W piątek w Pułtusku doszło do tragicznego wydarzenia na jednym z oznakowanych przejść dla pieszych. Przechodząca na drugą stronę kobieta została potrącona przez samochód ciężarowy. Poszkodowana trafiła do szpitala w Warszawie, ale nie udało się jej uratować.
Tragiczne w skutkach zdarzenie miało miejsce około godziny 14:00 na oznakowanym przejściu dla pieszych na ulicy Daszyńskiego.
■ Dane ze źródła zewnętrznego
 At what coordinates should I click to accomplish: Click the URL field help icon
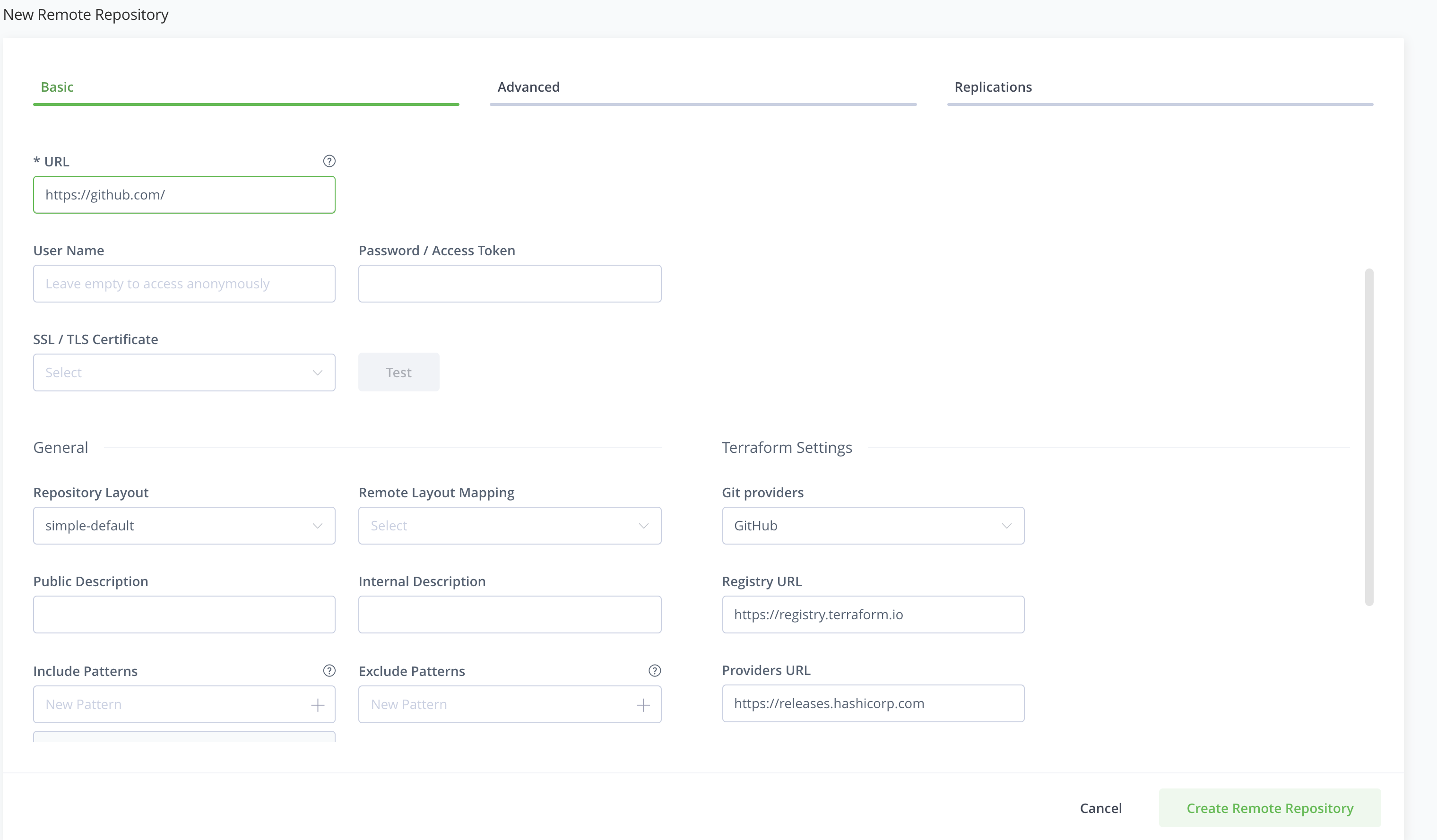(x=329, y=161)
Policja wstępnie ustaliła, że jadący w kierunku stolicy kierowca samochodu ciężarowego zatrzymał się przed „zebrą” i przepuścił dwie kobiety.
Po chwili, gdy piesze przeszły na drugą stronę, kierujący ciężarówką ruszył, aby kontynuować jazdę. Nie dostrzegł jednak, że w tym samym momencie na pasy weszła trzecia kobieta. Dokonała tego w chwili, gdy znajdowała się w tzw. martwym punkcie.
Poszkodowana zmarła w szpitalu
Mężczyzna kierujący pojazdem ciężarowym zatrzymał się dopiero kilkadziesiąt metrów dalej, prawdopodobnie na skutek usłyszenia krzyków zgromadzonych przy przejściu pieszych, którzy wołali, aby się zatrzymać. Poszkodowana została zabrana do szpitala przez wezwany na miejsce Zespół Ratownictwa Medycznego.
Jak informuje WP, podkom. Barbara Goździewska przekazała informację, że w sobotę potrącona kobieta zmarła w warszawskim szpitalu na skutek odniesionych obrażeń. Kierowca ciężarówki, którym okazał się być obywatel Ukrainy, był w chwili zdarzenia trzeźwy.